This month’s recipes have been provided by Robert Kelly, treasurer of the National Federation of the Blind of Alabama and president of its Montgomery chapter. He operates three dining halls on a military base. These dishes are personal favorites that he often takes to family gatherings.
1 can mandarin oranges, drained
1 can pineapple tidbits, drained
1 cup flaked coconut
1 cup miniature marshmallows
1 small carton sour cream
Method: Combine all ingredients and mix gently. Chill for one to two hours before serving.
1 can French-cut green beans
1 can lima beans
1 can English peas
1/2 to 3/4 cup mayonnaise
1/2 tablespoon vegetable oil
Dash Tabasco sauce
1/2 teaspoon prepared mustard
1/2 teaspoon Worcestershire sauce
1 small onion, chopped
2 to 3 boiled eggs, diced
Method: Combine green beans, lima beans, and peas in a saucepan and bring to a boil. Simmer for fifteen minutes and drain. Combine remaining ingredients to make the sauce and toss with the vegetables before serving.
1 pound thin spaghetti, uncooked
1 1/2 pounds ground beef
2 8-ounce cans tomato sauce
1/2 cup water
1 tablespoon garlic powder
1 tablespoon onion powder
2 teaspoons Worcestershire sauce
2 teaspoons salt
1/2 teaspoon black pepper
Method: Cook spaghetti according to package directions and drain. Meanwhile brown meat in skillet, breaking it into small chunks with the back of a spoon. Add tomato sauce, water, and spices. Simmer over low heat for five minutes. Transfer cooked spaghetti into a large bowl and add the sauce to serve.
2 whole chicken breasts
1/2 stick margarine
1 can condensed cream of celery soup
Salt and pepper to taste
Method: Preheat oven to 350 degrees. Place chicken, skin side up, on large piece of foil, sprinkle with salt and pepper, and dot with margarine. Pour celery soup over chicken and wrap it tightly. Place on broiler pan and cook for forty-five minutes. Open foil to expose chicken and bake another thirty minutes. Serve hot. Serves 4
1 1/2 cups self-rising cornmeal
2/3 cup vegetable oil
1 cup sour cream
1 large onion, chopped
1 cup cream style corn
2 small jalapeno peppers, chopped
Method: Preheat oven to 400 degrees. Combine all ingredients in a large bowl and cook in a greased baking dish for thirty minutes or until a toothpick comes out clean when inserted in the center. Serve hot.
3 cups sugar
1/2 cup butter or margarine
1/2 cup shortening
3 cups all-purpose flour
1 cup milk
1 teaspoon vanilla extract
1/2 teaspoon lemon extract
1/2 teaspoon baking powder
Method: Cream butter, shortening, and sugar until smooth and light. Add eggs one at a time, beating well after each addition. Add milk and flour alternately a little at a time. Add vanilla and lemon extracts. Fold in baking powder last. Grease and flour an angel food cake pan. Carefully pour batter into pan and place in a cold oven. Turn the temperature to 350 degrees. Bake for one-and-a-quarter hours. Do not open the oven during this time. Let cake cool in the pan. Before removing from pan, run a knife around center post and outer edge. Invert cake on a rack or cake plate. When completely cool, wrap tightly till ready to serve.

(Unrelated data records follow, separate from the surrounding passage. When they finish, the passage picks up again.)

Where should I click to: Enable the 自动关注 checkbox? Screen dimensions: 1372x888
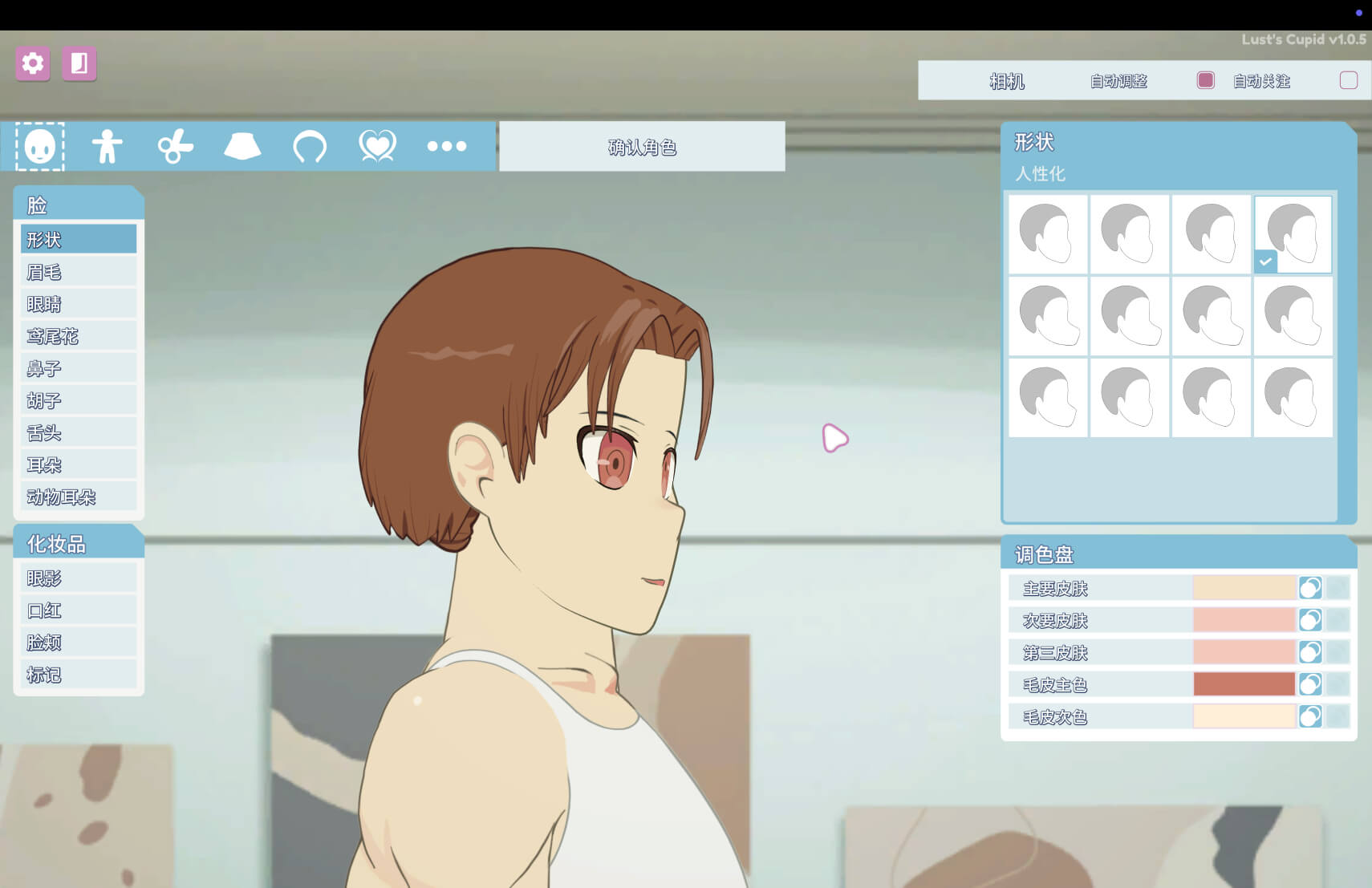pyautogui.click(x=1348, y=80)
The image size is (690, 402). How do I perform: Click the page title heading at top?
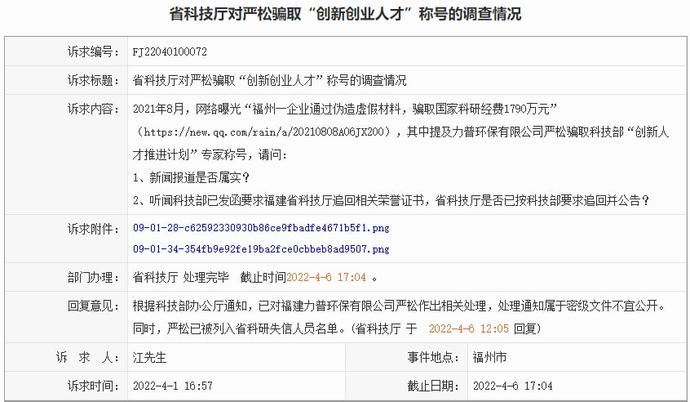tap(344, 14)
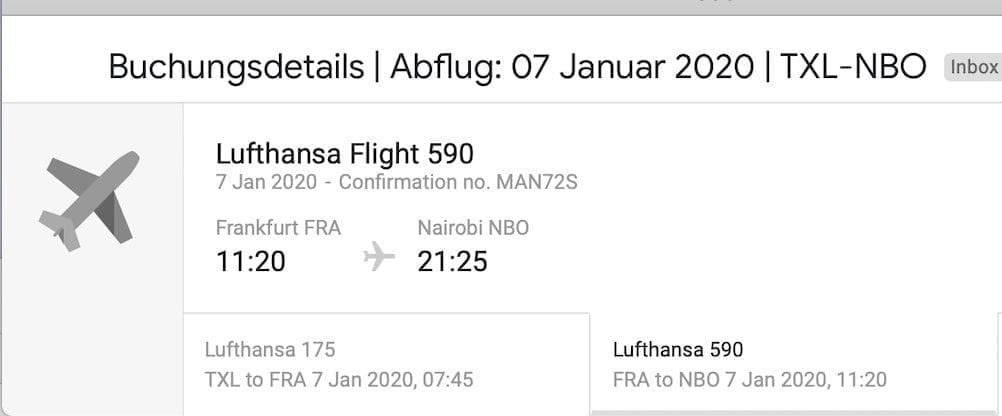Viewport: 1002px width, 416px height.
Task: Click Abflug: 07 Januar 2020 in subject
Action: coord(572,68)
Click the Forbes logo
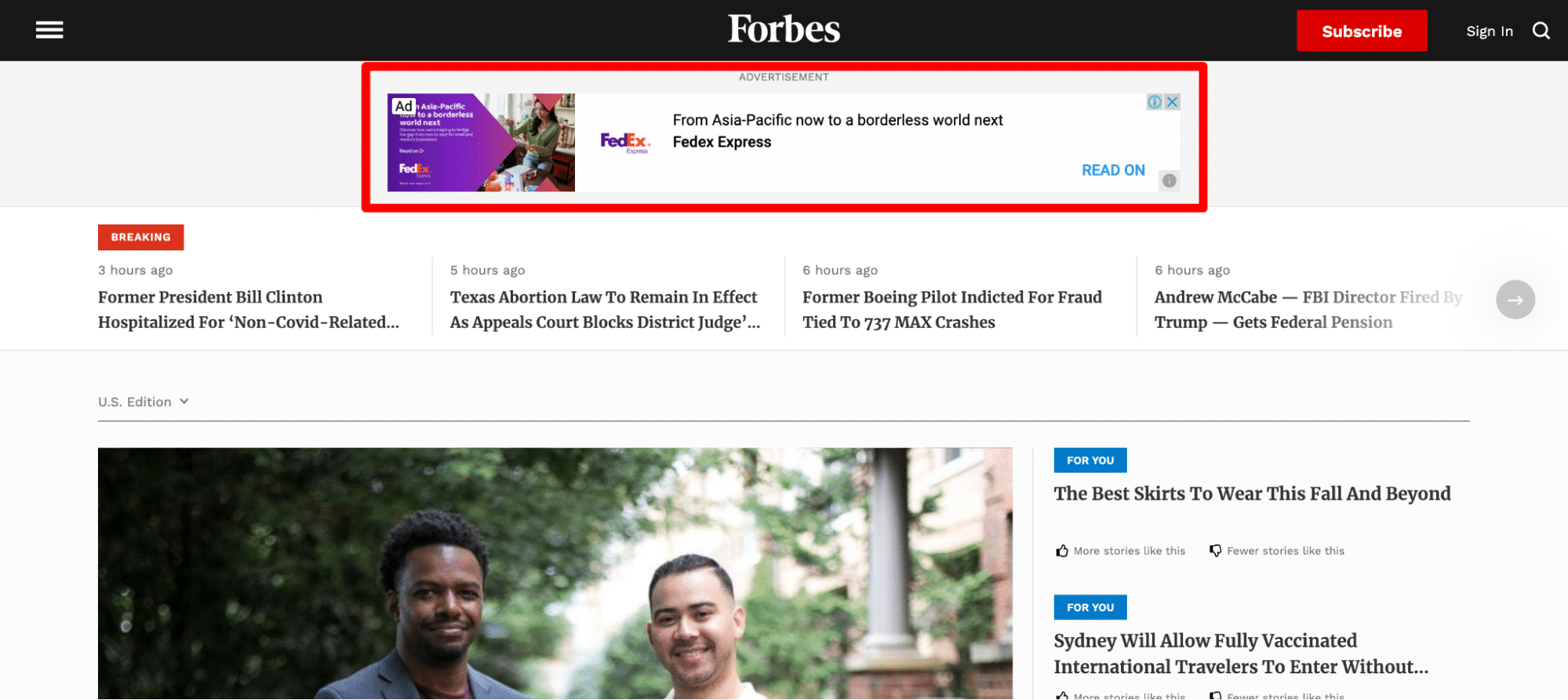This screenshot has width=1568, height=700. (x=784, y=30)
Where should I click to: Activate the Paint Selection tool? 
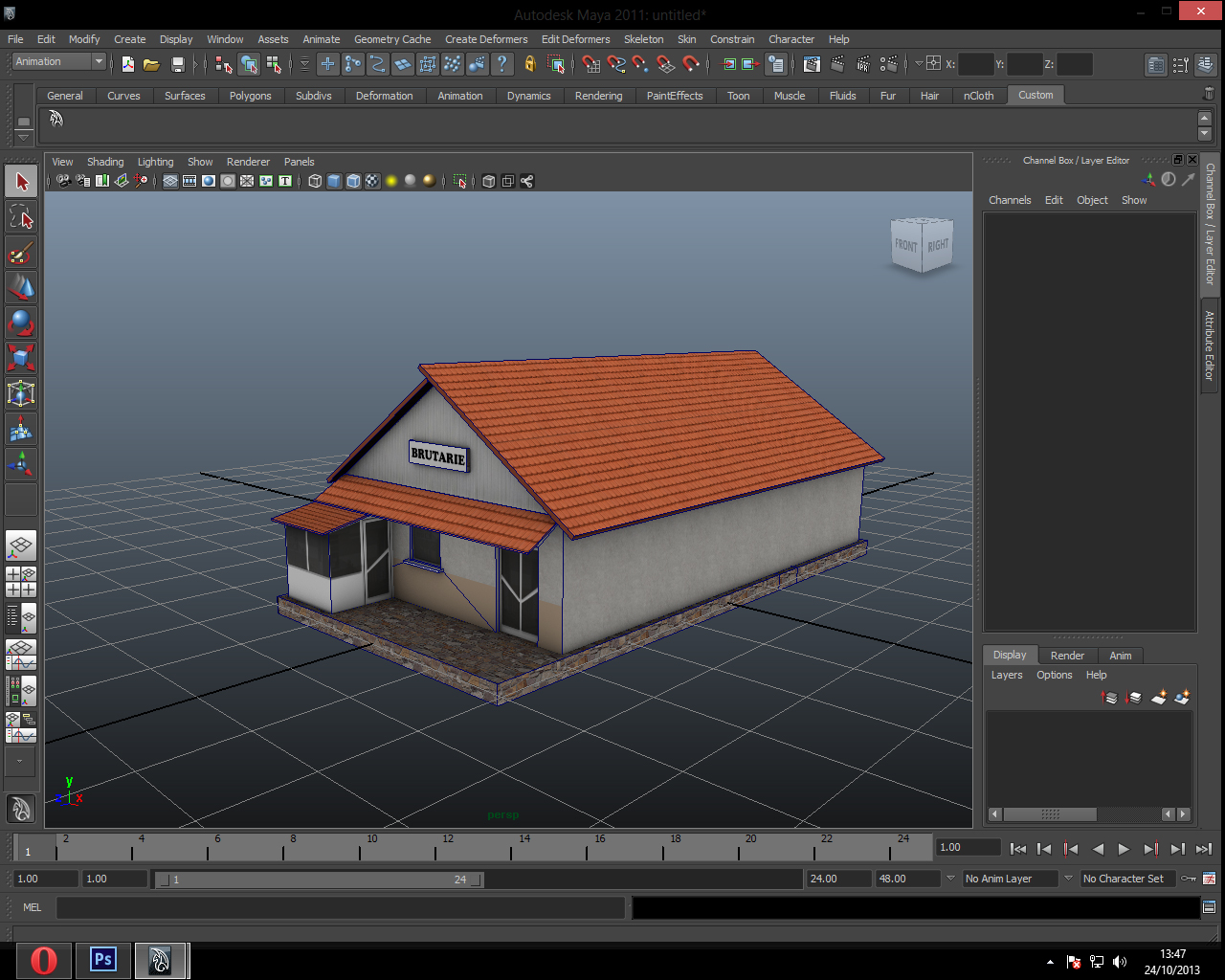(x=21, y=253)
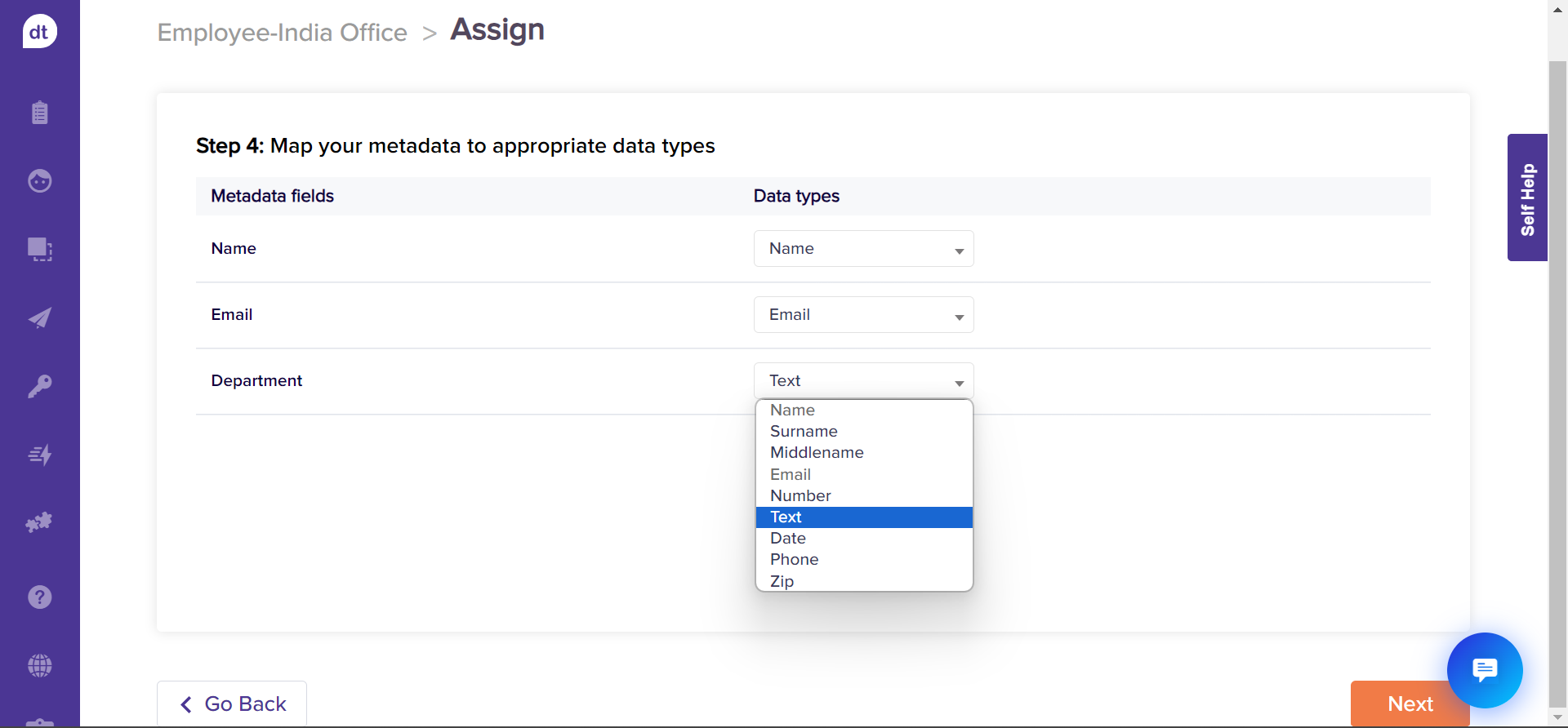Open the blue chat bubble widget
Viewport: 1568px width, 728px height.
[1484, 670]
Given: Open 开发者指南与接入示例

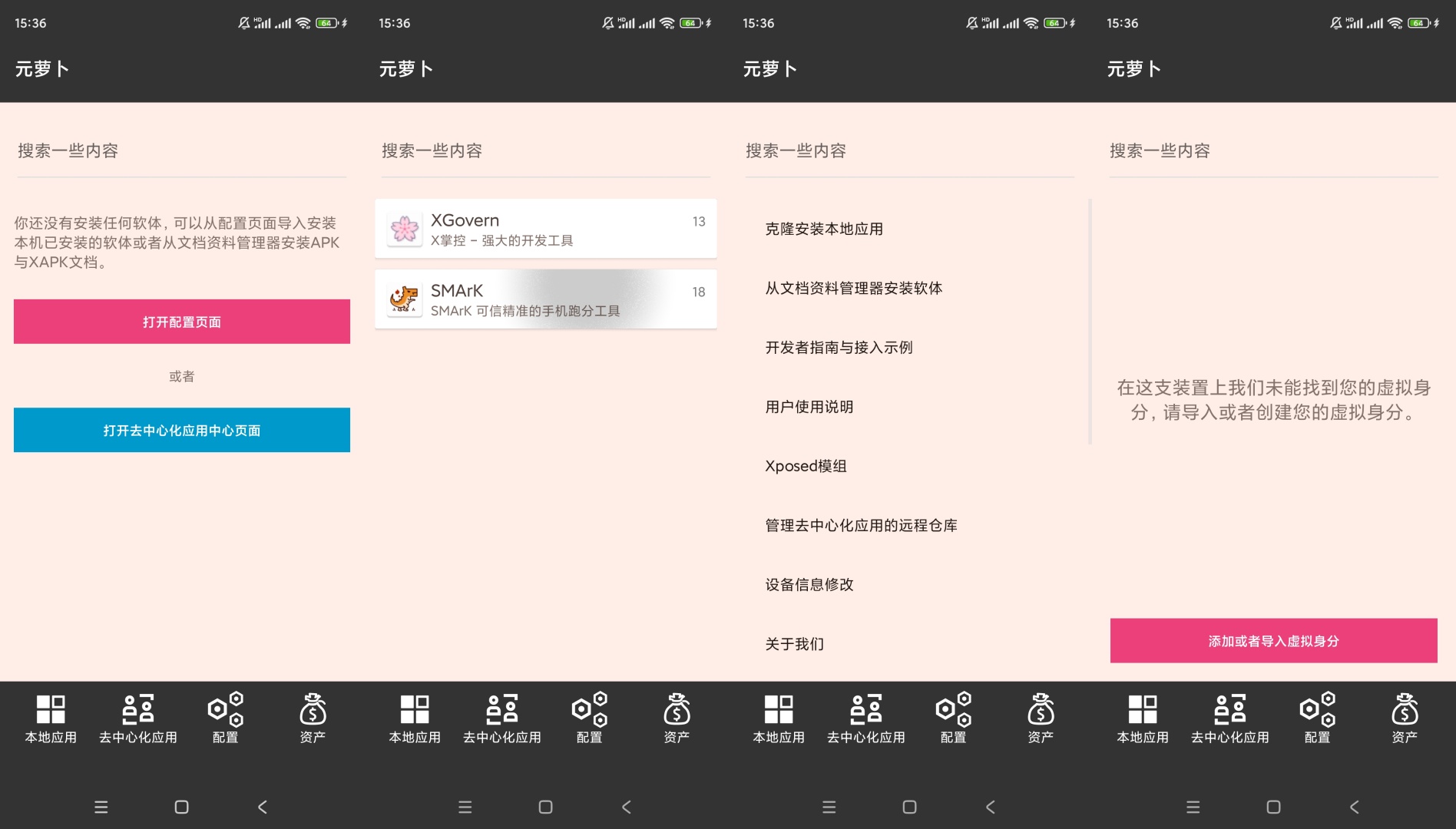Looking at the screenshot, I should (839, 347).
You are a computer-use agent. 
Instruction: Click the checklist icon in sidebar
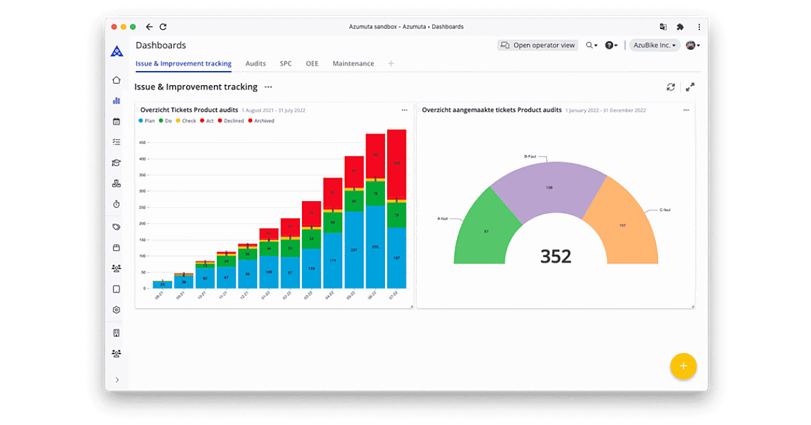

2 3-ounce packages cherry Jell-O
4 cups water
1 46-ounce can orange juice, chilled
1 46-ounce can pineapple juice, chilled
1 32-ounce bottle ginger ale, chilled
1 cup sugar
Method: Mix hot water with Jell-O and sugar. Cool mixture to room temperature. Just before serving, mix liquid Jell-O and juices. Pour the ginger ale into the punch bowl slowly along the edge. Gently stir to mix well.